After his Lordship had concluded the jury retired, and returned in less than ten minutes, with a verdict of Not Guilty for both defendants.

Back to the Pembrokeshire Herald and General Advertiser:

The following prisoners were then placed at the bar to receive the sentence of the court:

John Harries [Harris?], Isaac Charles, Job Evans, John Lewis, David Williams, and David Thomas, convicted of riot at the Carmarthen Workhouse, on , the former of whom was sentenced to 12 calendar months’ hard labour, and the others to eight calendar months’ each.

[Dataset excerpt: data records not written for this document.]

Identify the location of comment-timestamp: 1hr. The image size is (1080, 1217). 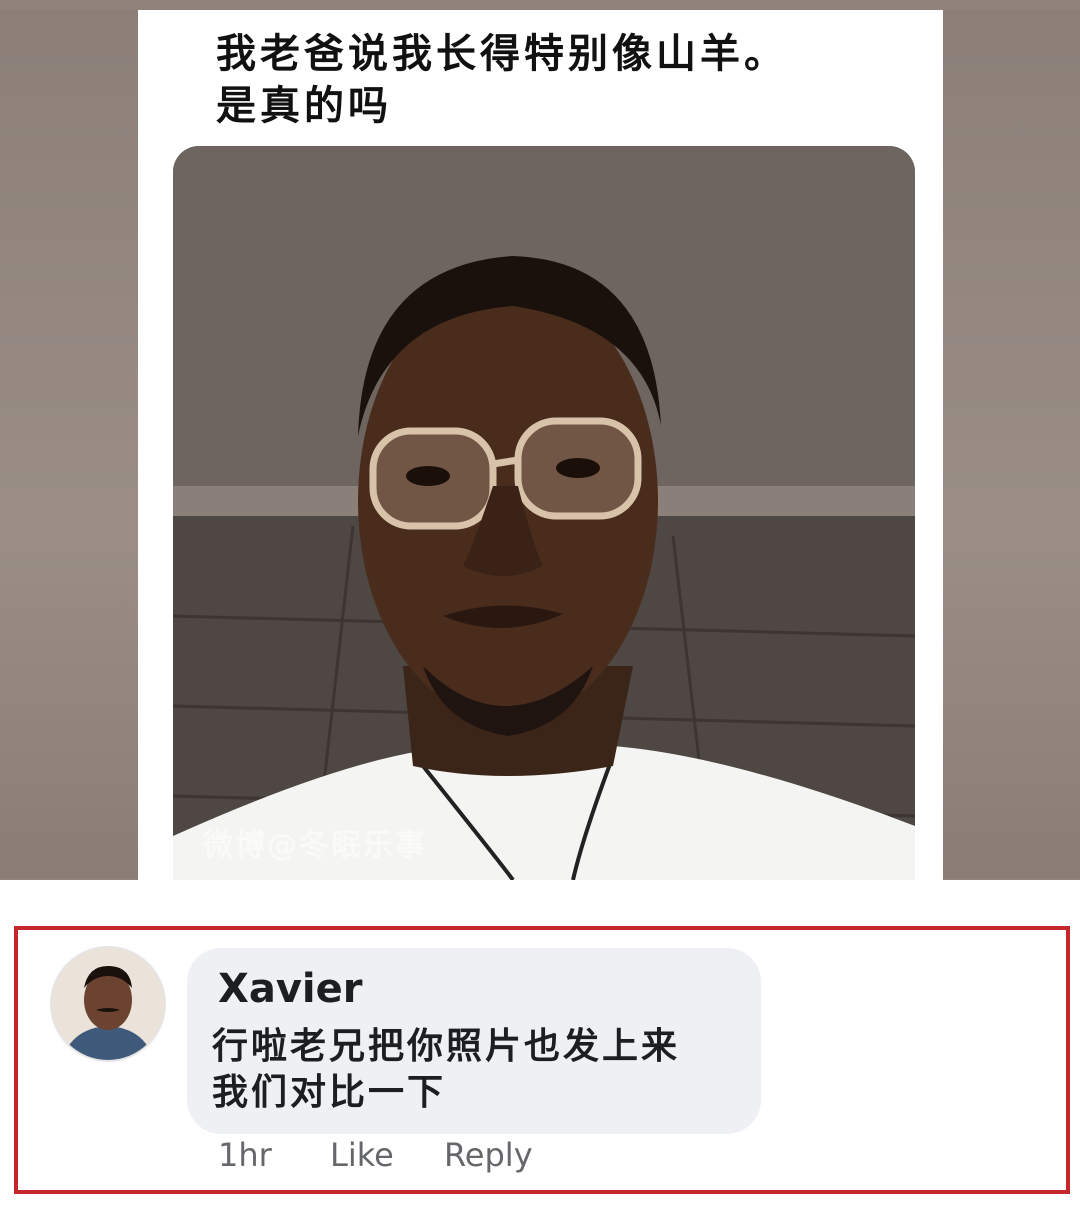
(245, 1155).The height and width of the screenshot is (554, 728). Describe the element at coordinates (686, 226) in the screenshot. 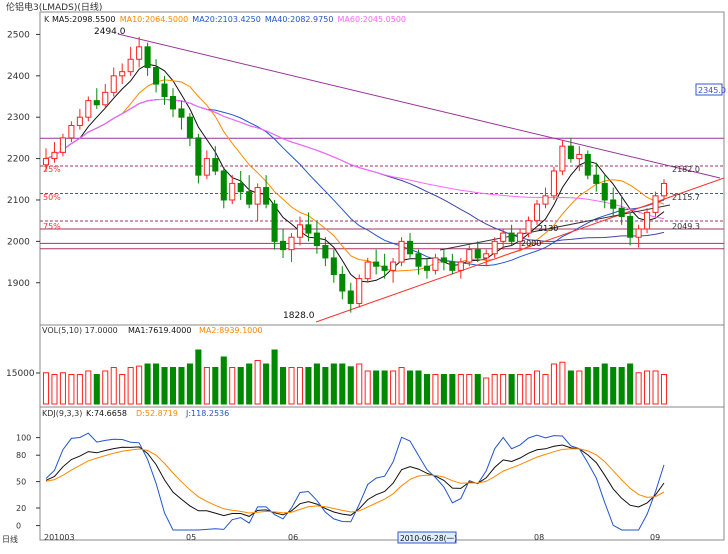

I see `level-2049-label: 2049.3` at that location.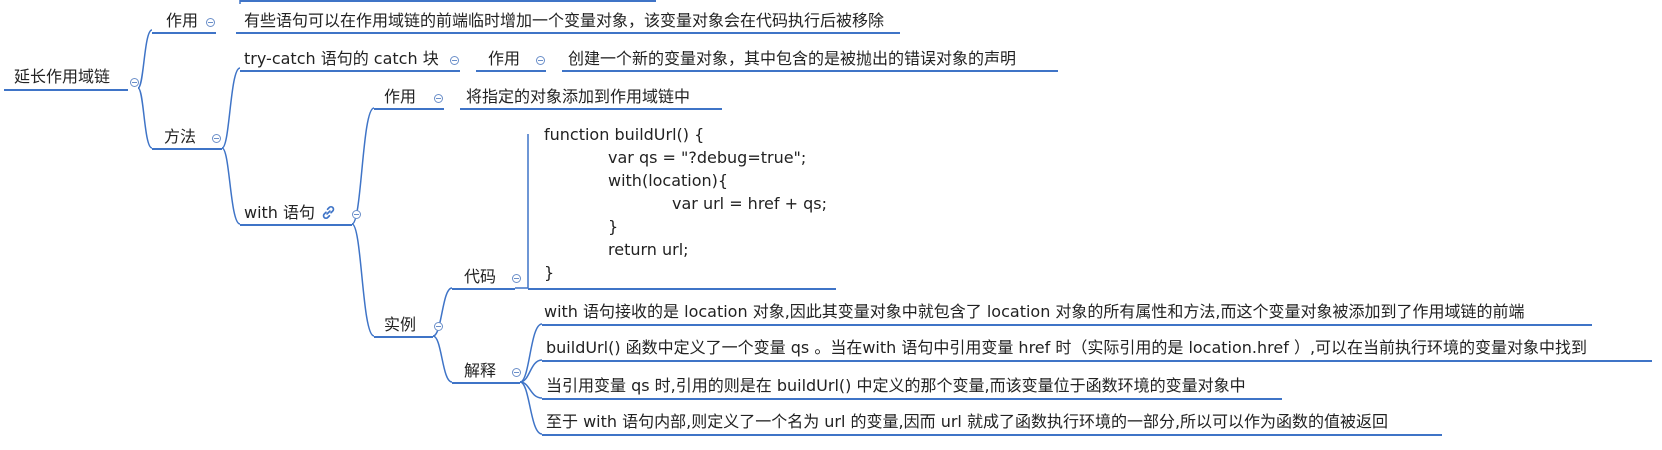 The width and height of the screenshot is (1662, 450). Describe the element at coordinates (708, 158) in the screenshot. I see `code-line: var qs = "?debug=true";` at that location.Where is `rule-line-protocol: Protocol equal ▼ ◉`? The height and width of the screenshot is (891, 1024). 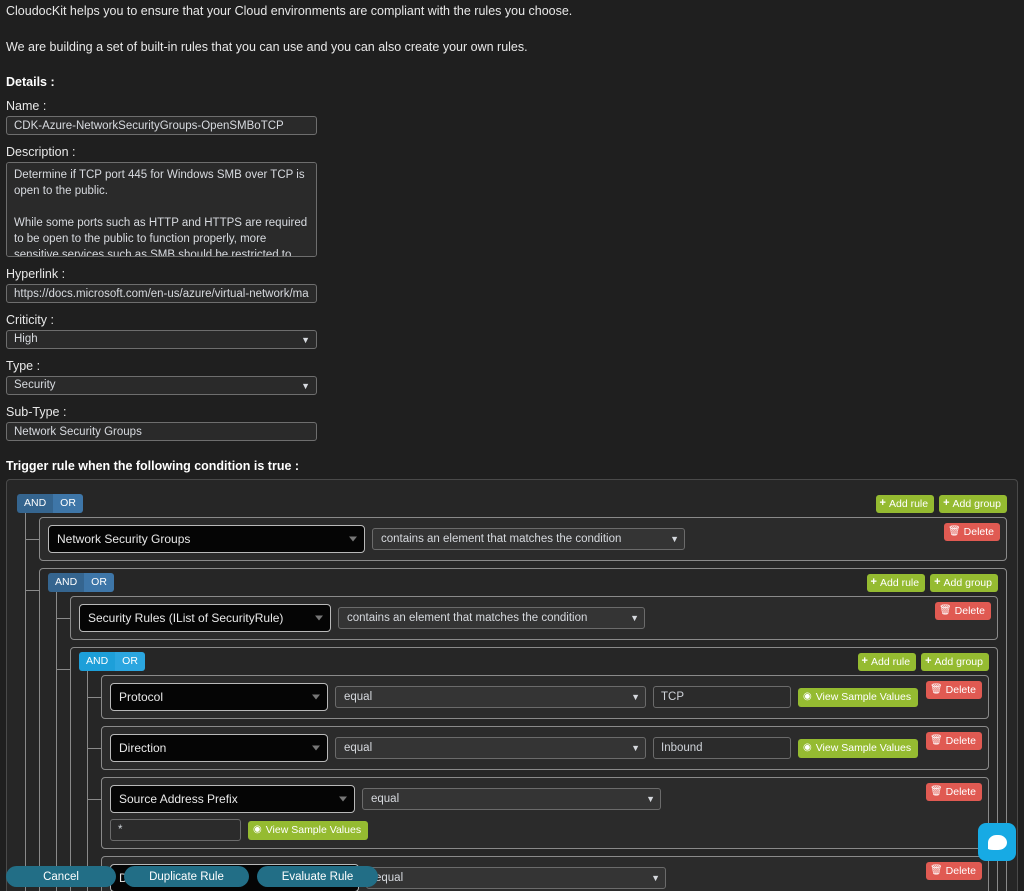
rule-line-protocol: Protocol equal ▼ ◉ is located at coordinates (545, 697).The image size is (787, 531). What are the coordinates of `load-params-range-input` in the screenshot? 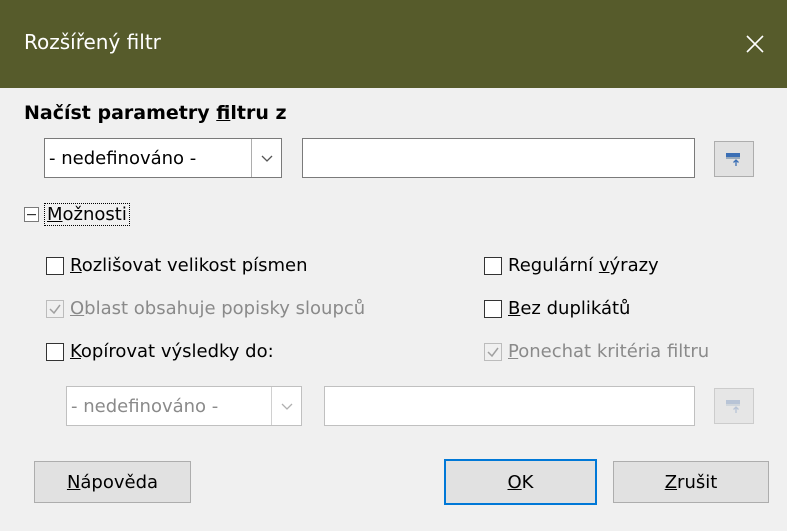 It's located at (498, 158).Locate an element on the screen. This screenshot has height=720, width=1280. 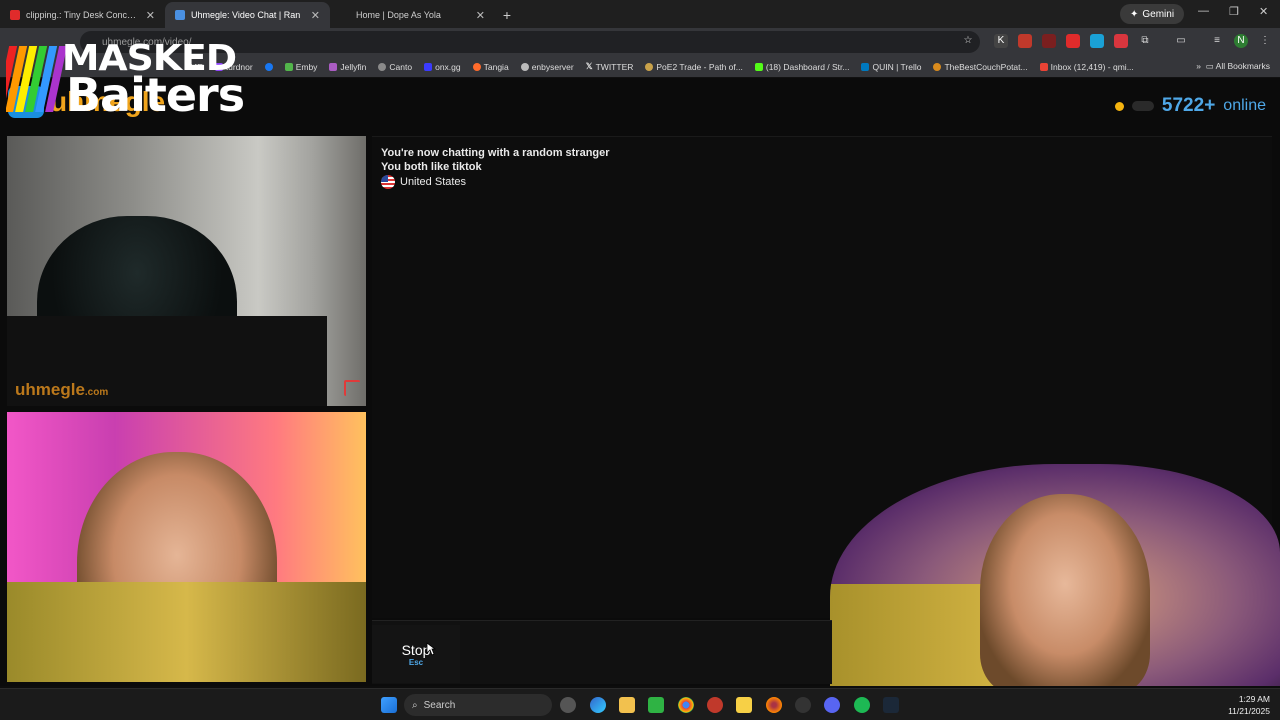
browser-tab: Home | Dope As Yola ✕ is located at coordinates (412, 15).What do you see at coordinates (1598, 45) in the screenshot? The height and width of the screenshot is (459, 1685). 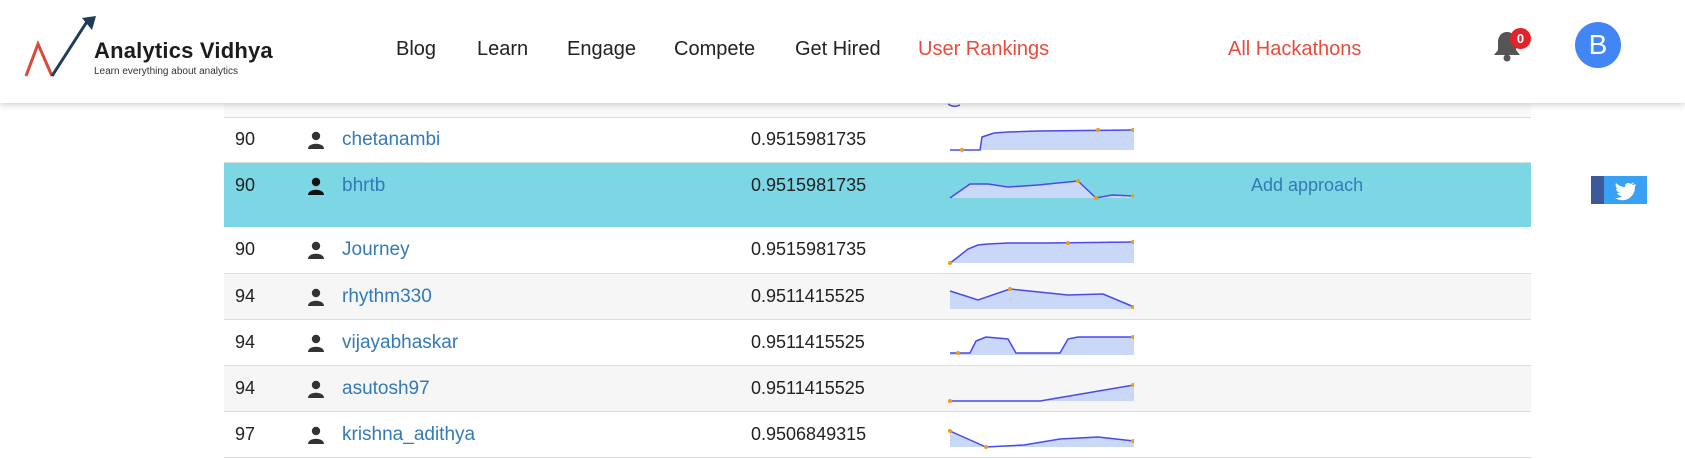 I see `user-avatar: B` at bounding box center [1598, 45].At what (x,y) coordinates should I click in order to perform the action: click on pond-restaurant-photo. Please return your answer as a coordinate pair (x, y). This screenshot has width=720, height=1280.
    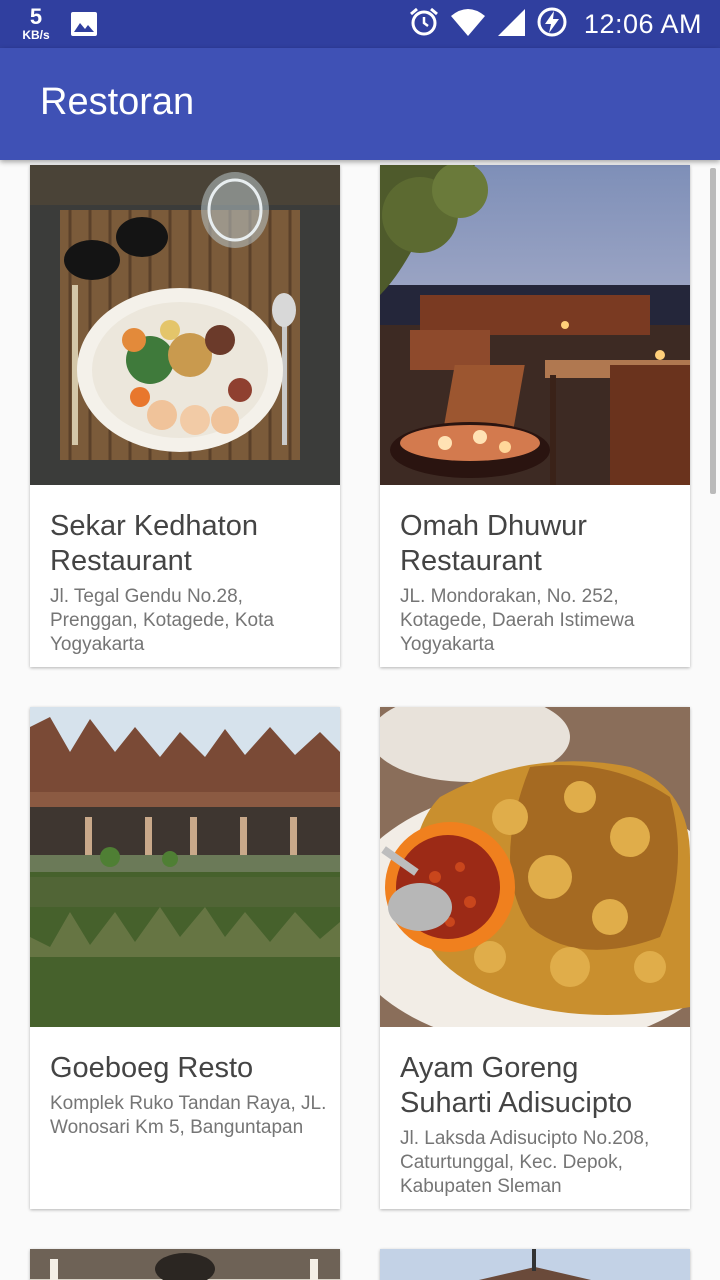
    Looking at the image, I should click on (185, 867).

[The Cambrian adds these remarks from the judge: “The case of the defendant Harris showed, that there were to be found persons somewhat above the lowest grade in the ranks of the Rebeccaites, though he thought that there never had arisen a popular agitation produced by such gross ignorance. As Harries ought, from his station in society, to have known his duty better than to allow himself to become the ringleader and instigator of this proceeding, some distinction must be made between the punishment awarded him and that awarded the other defendants.”]

Jonathan Jones, Howell Lewis, David Lewis, David Davies, and Jonathan Lewis, convicted of a riot at Talog, were sentenced to 8 calendar months’ imprisonment with hard labour.

The Cambrian adds another case here: of Thomas Hughes, John Jones, and Benjamin Jones, “convicted of a riot, and the destruction of Pontileche Gate” The judge said they had been convicted of a misdemeanor but were probably guilty of a felony, but hadn’t been charged with a felony because this would mean trying them before a common jury, which might have led to jury nullification — “It was a shocking thing to think that there were grounds for imagining that there were some persons of a disposition to sympathise with such depredations, even of the stations in society of persons eligible to serve on juries, who were bound by their oaths to support and vindicate the laws of their country,” he said, perhaps reflecting on the case decided that day. He sentenced them to twelve months of hard labor apiece.

David Thomas, Thomas Powell, John Thomas, John James, Thomas Thomas, John Thomas, Evan Davies, and David Evans, convicted of burglary and robbery at Pantyfen, in the parish of Llanfihangel-ar-arth, were called on, and the first was sentenced to 20 years’ transportation, for being an accessory before the fact, and the instigator to this disgraceful outrage; and all the others were sentenced to 10 years transportation.

His lordship, in addressing the prisoners, observed that they had been found guilty of an offence of the greatest magnitude; that they had taken advantage of the disturbances which unhappily prevailed in this and the adjoining counties, to serve their own private and wicked purposes; but it would be shewn to them that they would not be allowed to trample upon the laws of the country with impunity, and he would send them to a country where they would have no opportunity of committing such a disgraceful & cruel outrage again.

The scene which took place in the court, after the sentences were delivered on the latter prisoners, baffles all description. [?!]

Quite the lazy reporter. Here is how the Cambrian described the scene: “Immediately after the last sentence had been pronounced, the scene in Court became most affecting — perhaps awful would be more expressive of the effect produced upon the minds of the spectators. Nearly all the prisoners — who, though they had before shewn no carelessness or disregard, yet had manifested no great concern at their situation — now burst into fits of inconsolable agony, while in different parts of the Court, women were seen in hysterical fits, and others of both sexes gave vent to their grief in loud cries, and, in some instances, in terrific yells. The officers had some difficulty in removing the prisoners. A sentence of such severity was apparently quite unexpected, both by the prisoners and their friends.”

After the prisoners had been removed, his lordship observed that the persons charged with destroying a turnpike gate near Llanddarog [Thomas Davies, Phillip Thomas, and Joseph Clement] would be admitted to bail, until the next assize; and the civil causes not tried or settled out of court, would be left as remanents.